Avett Brothers/Brandi Carlile -- Concert Review
EmptyFor an hour and a half Friday night at the Nokia Theatre, the banjo was the coolest thing around as the Avett Brothers had something to prove to the crowd of indie hipsters in downtown L.A.
The alt-country band, comprised of brothers Scott and Seth Avett, Bob Crawford on stand-up bass and cellist Joe Kwon, without a doubt made their mark on the indie scene, as the group packed every ounce of energy they had into their set, which featured staples "Kick Drum Heart" and "Tin Man" (both off last year's "I and Love and You") as well as "Paranoia in B-Flat Major" and "Salina" (both from 2007's "Emotionalism").
The North Carolina band -- which played the Henry Fonda in 2007 and by this time next year should continue to grow to venues larger than the Nokia -- featured harmonies reminiscent of Willie Nelson and driving banjo, guitars and bass that injected every song with such a flurry of notes it was nearly impossible to keep up.
The mustached brothers, who alternated from banjo (Scott) and guitar (Seth) to piano and back throughout the set, looked like Daniel Day-Lewis fresh off the set of "There Will Be Blood" and were drenched with sweat after only a few songs.
The highlight of the high-energy set was a fantastic rendition of "Salina," during which the venue fell silent as the brothers were accompanied only by piano, stand-up bass and the cello.
Co-headliner Brandi Carlile was a natural fit on the bill as the folky singer continues to spread her wings to bigger and better venues, having last played the House of Blues in Anaheim earlier this year. Her hourlong set featured tracks from both 2009's "Give Up the Ghost" and 2007's "The Story," and kicked off with a slow and controlled version of "Again Today" with her vocals giving way to her trademark forceful soul on "Looking Out."
Longtime Carlile fans weren't left disappointed when the Washington singer-songwriter followed her personal tradition of singing "Dying Day" completely unplugged.

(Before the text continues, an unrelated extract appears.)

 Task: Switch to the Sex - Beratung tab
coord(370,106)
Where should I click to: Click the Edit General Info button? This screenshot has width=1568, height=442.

In smaller venues it's impressive but in the larger Nokia, it was downright mesmerizing.
Longtime drummer Allison Miller was absolutely stellar on the country rocking "Dreams," and Carlile let it all fly when midway through "The Story" -- her biggest commercial hit to date -- she traded her acoustic guitar for a Telecaster.
Carlile's encore -- a cover of Alphaville's '80s hit "Forever Young" -- provided a nice contrast to an earlier hard-rocking performance of Johnny Cash's "Folsom Prison Blues."
Opener Grace Potter & the Nocturnals set the perfect tone in a short set that was reminiscent of early Heart and featured a high-octane "Paris."